━━ Provided material

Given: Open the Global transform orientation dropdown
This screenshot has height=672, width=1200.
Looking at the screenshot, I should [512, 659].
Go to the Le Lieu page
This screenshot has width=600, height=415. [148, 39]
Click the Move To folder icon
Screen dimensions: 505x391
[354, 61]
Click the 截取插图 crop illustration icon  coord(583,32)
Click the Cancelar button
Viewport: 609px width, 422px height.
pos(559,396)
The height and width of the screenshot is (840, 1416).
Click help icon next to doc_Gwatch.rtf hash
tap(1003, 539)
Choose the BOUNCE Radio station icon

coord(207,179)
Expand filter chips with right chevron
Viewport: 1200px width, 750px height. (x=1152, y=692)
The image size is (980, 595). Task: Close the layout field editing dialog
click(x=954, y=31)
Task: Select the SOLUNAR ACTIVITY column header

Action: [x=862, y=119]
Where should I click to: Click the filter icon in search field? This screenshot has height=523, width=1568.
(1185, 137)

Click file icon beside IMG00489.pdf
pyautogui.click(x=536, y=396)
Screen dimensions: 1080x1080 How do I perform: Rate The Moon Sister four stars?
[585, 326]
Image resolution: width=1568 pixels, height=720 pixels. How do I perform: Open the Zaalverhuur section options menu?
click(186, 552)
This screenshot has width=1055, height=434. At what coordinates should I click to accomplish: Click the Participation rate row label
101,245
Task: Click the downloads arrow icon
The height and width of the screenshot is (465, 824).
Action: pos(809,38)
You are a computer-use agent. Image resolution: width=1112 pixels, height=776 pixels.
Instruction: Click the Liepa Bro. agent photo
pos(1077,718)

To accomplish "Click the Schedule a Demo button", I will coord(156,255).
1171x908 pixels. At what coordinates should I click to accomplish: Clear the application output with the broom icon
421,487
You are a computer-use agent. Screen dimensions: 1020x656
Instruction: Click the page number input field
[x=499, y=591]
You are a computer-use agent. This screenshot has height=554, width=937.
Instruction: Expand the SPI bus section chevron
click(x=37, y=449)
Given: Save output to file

━━━━

**Task brief**. Find the string "Given" in the material above, and report every line where it occurs.

**Written solution**.
Given: Open the Global transform orientation dropdown
Given: Save output to file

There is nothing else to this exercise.